For fifty-odd years, the Dutch nurse had wanted to meet with the Japanese pilot who spared her life, as well as the lives of the wounded soldiers and children that day. With a stroke of sheer luck, the Japanese Red Cross was able to locate the pilot of the Zero plane, and it was none other than Saburo Sakai, who had been flying a sortie combat air patrol on the day in question. When asked if he remembered the incident, Sakai replied that he did, and that he had thought about downing the plane for a brief moment, as higher command had instructed fighter patrols to down any and all enemy aircraft encountered, armed or not. When he saw the waving hands and horror-stricken faces in the windows of the DC-3, however, he was moved to mercy, thinking that anyone who wanted to live that badly deserved to survive. Apparently, he did not experience similarly tender feelings for many an Allied military aviator who was to stray into his gunsights in the subsequent three years of aerial combat, but on that day over the Javan jungles, he showed mercy. It is an anecdote of a type that is sadly rare in the annals of Japanese WW2 military history, but one that, nonetheless, shows that even the fiercest of warriors can be capable of human compassion.

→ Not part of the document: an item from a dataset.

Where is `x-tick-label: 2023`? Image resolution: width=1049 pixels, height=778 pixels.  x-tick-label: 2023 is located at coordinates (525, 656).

Soon after the war, appalled not only with the loss of life that his countrymen had suffered, but seeking atonement for the loss of life he had brought about peering through his own gunsights and squeezing a trigger, Sakai became a lay Buddhist acolyte, a devotion which he continues to this day. According to Sakai, he has not killed any creature, "not even a mosquito," since the last time he stepped from the cockpit of his A6M5 "Zero" one hot August day in 1945.